Arm’s Pierre Blanchard will give a guest lecture on “Accuracy and Performance of libm Functions”. The presentation is part of the classes Rechnerstrukturen and High Performance Computing taught at Friedrich Schiller University Jena. Pierre’s virtual lecture is on Thursday, 1st of July 2021. Time is 02:15 - 03:45PM (GMT+2). Students outside of the specific classes are cordially invited to attend and may obtain access information by writing an e-mail to alex.breuer@uni-jena.de.

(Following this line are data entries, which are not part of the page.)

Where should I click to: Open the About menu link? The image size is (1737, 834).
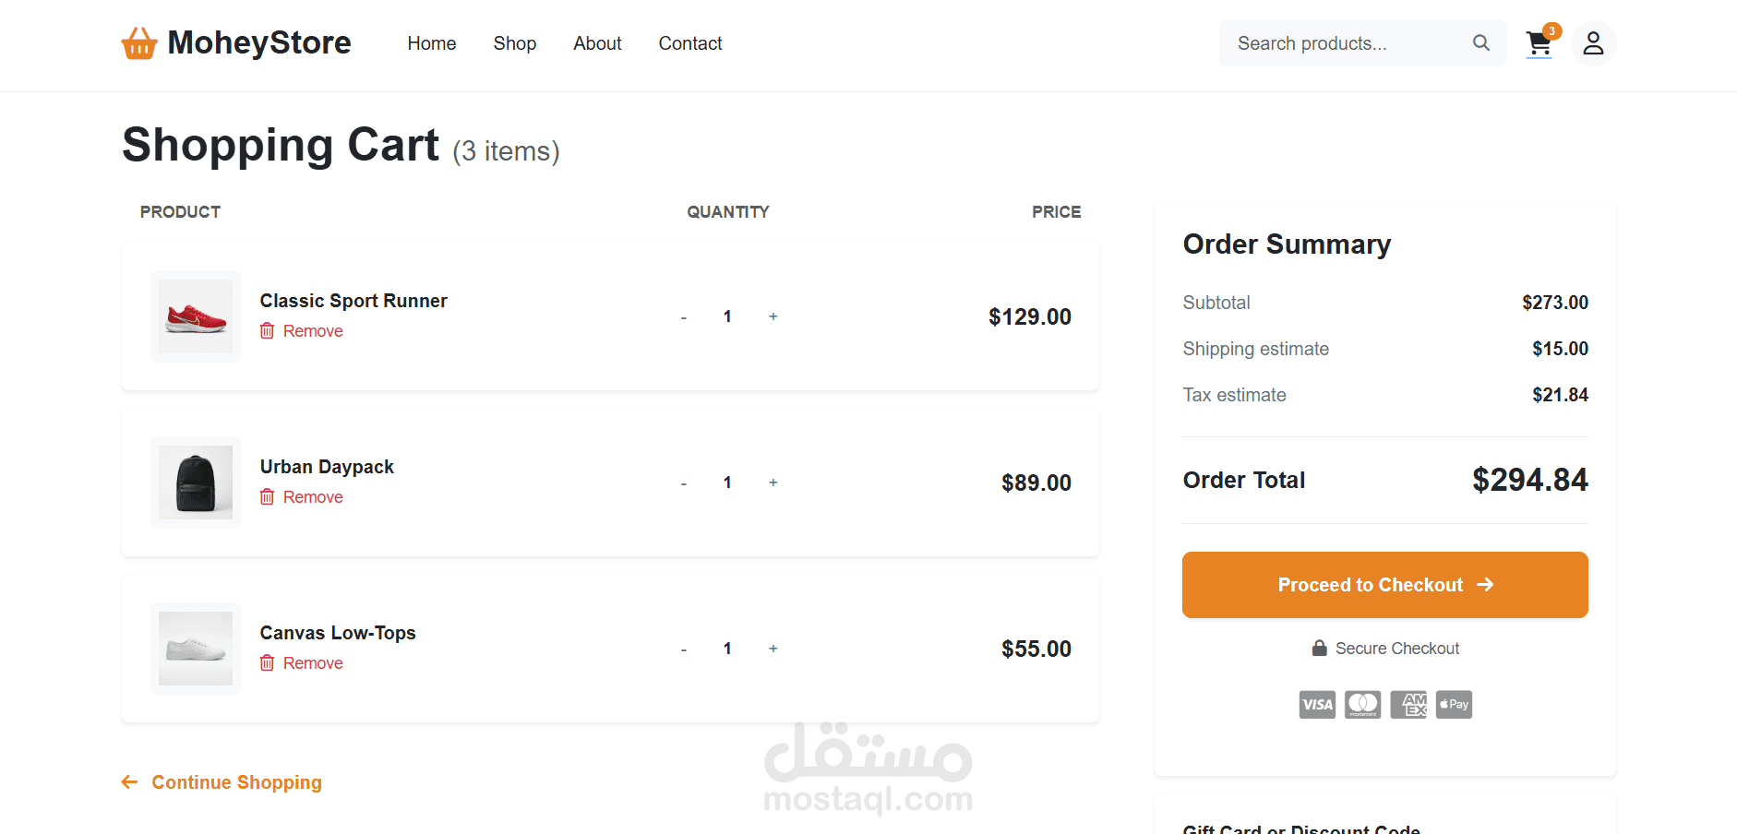click(x=597, y=43)
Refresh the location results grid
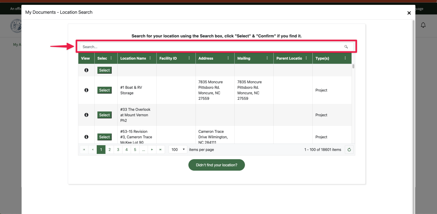 pyautogui.click(x=349, y=149)
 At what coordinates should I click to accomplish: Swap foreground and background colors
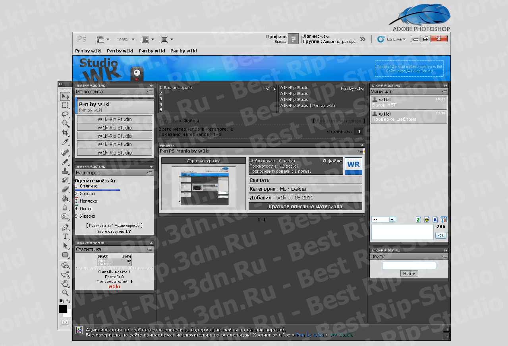68,301
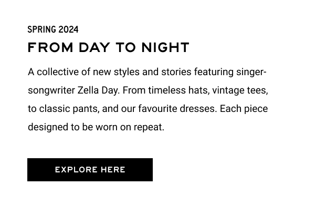This screenshot has height=216, width=315.
Task: Click the EXPLORE HERE button
Action: [90, 170]
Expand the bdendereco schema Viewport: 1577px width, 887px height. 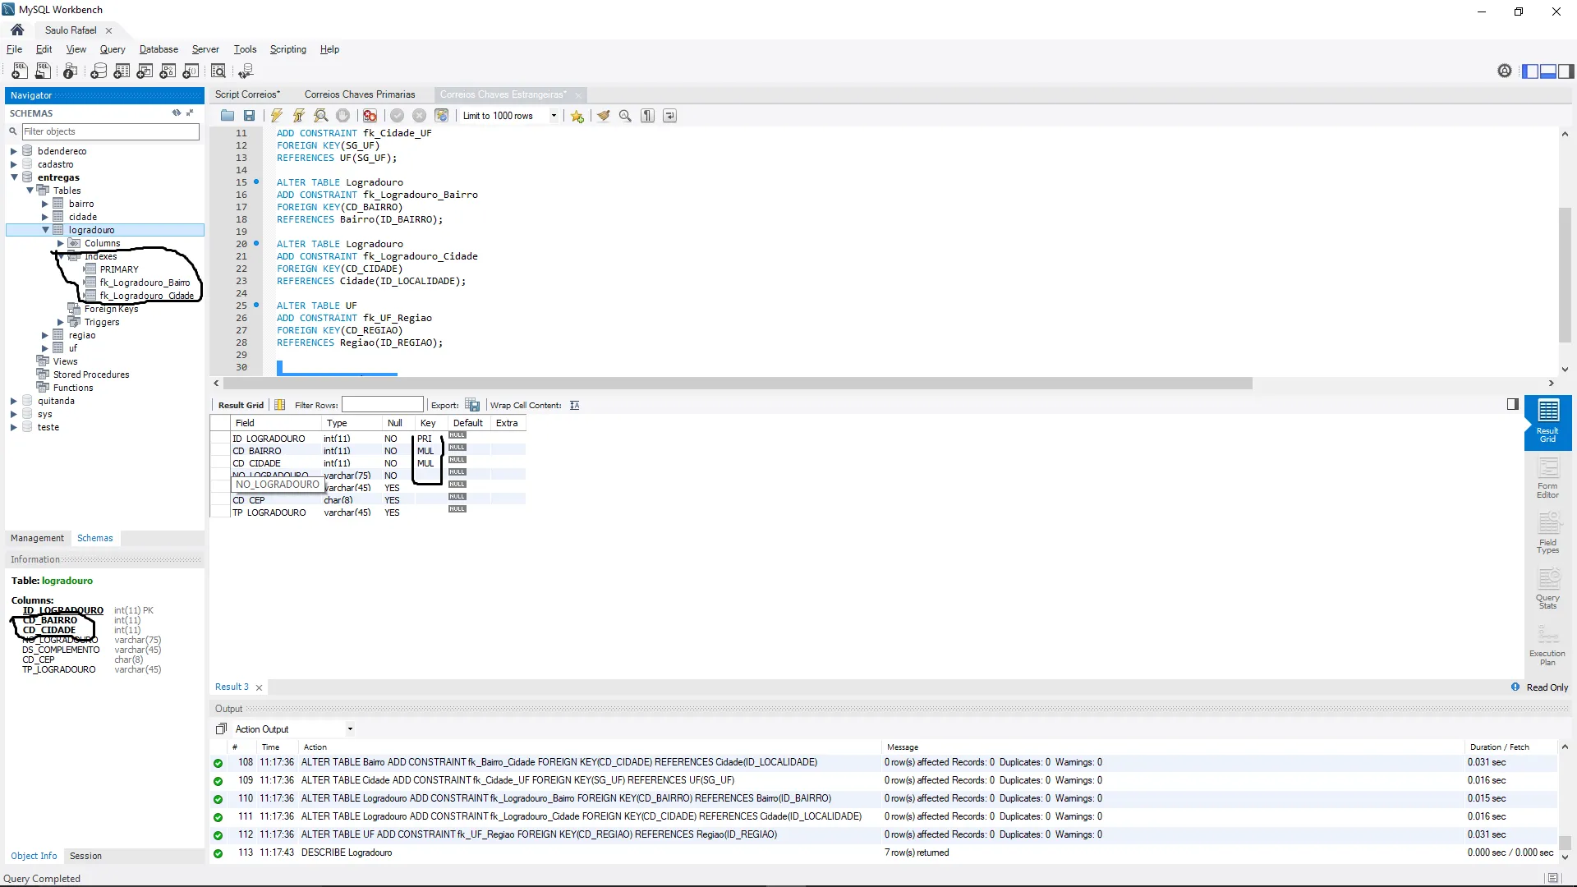pyautogui.click(x=14, y=151)
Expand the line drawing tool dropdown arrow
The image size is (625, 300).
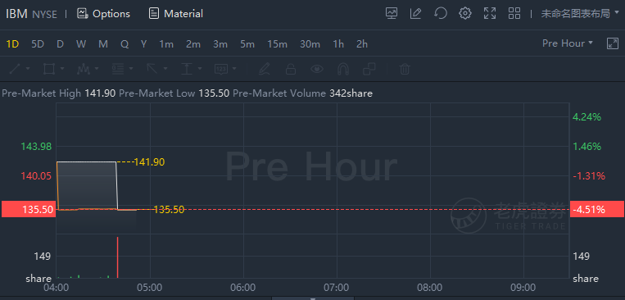(28, 70)
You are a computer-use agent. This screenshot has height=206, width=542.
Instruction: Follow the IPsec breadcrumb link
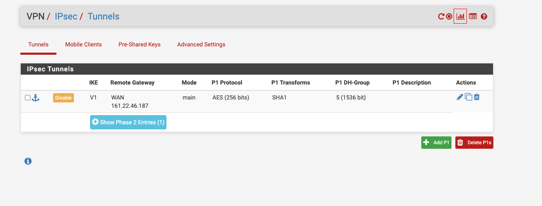[66, 17]

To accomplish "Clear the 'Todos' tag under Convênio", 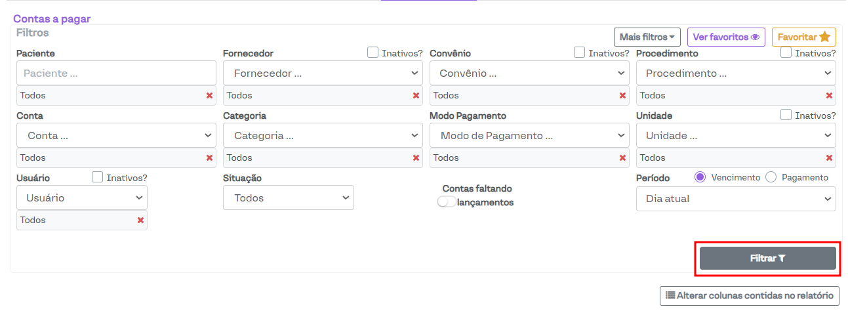I will (x=622, y=96).
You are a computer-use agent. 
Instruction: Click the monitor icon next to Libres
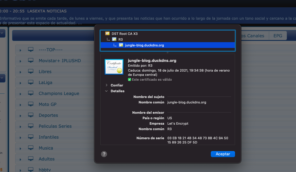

Abstract: Arm IP can now be found at the cutting edge of HPC, running scientific computing workloads that stress all aspects of the system and software stack. The increasing need for optimised elementary math routines expressed by leading actors in the HPC community, such as the US National Labs, has driven the design and productisation of libamath; a library delivering the best available performance on AArch64. While most commonly used routines have been extensively optimised and made publicly available in Arm Optimized Routines (AOR), efforts are made towards upstreaming optimisations and development of new routines (available in the productised version) into AOR. This lecture describes the main stages involved in designing efficient implementations of elementary math functions in floating-point arithmetic, while thoroughly controlling their accuracy and performance. We also show how vector units can be used to leverage performance. In particular, we point out some of the issues exposed by vectorising such routines and we explain how to overcome them on both Neon and SVE enabled micro-architectures. Examples of routines will be given throughout the presentation to illustrate our approach, including: trigonometric functions; exponentials; as well as more exotic routines such as error functions.

About the Speaker: After completing a masters in computational mechanics at the Ecole Normale Supérieure de Cachan, Pierre defended his Ph.D. thesis in applied mathematics and scientific computing at the University of Bordeaux. In 2017 he moved to Manchester (UK) to work as a postdoctoral research assistant at the Maths Department of the University of Manchester under the supervision of Nick Higham and Jack Dongarra. Pierre’s research has ranged from hierarchical matrix algorithms for High Performance Computing (HPC) to fast algorithms for standard and randomised numerical linear algebra, as well as mixed-precision floating point arithmetic. He joined the Arm Performance Libraries team in Manchester two years ago as a software engineer to work on the optimisation of elementary math functions on AArch64.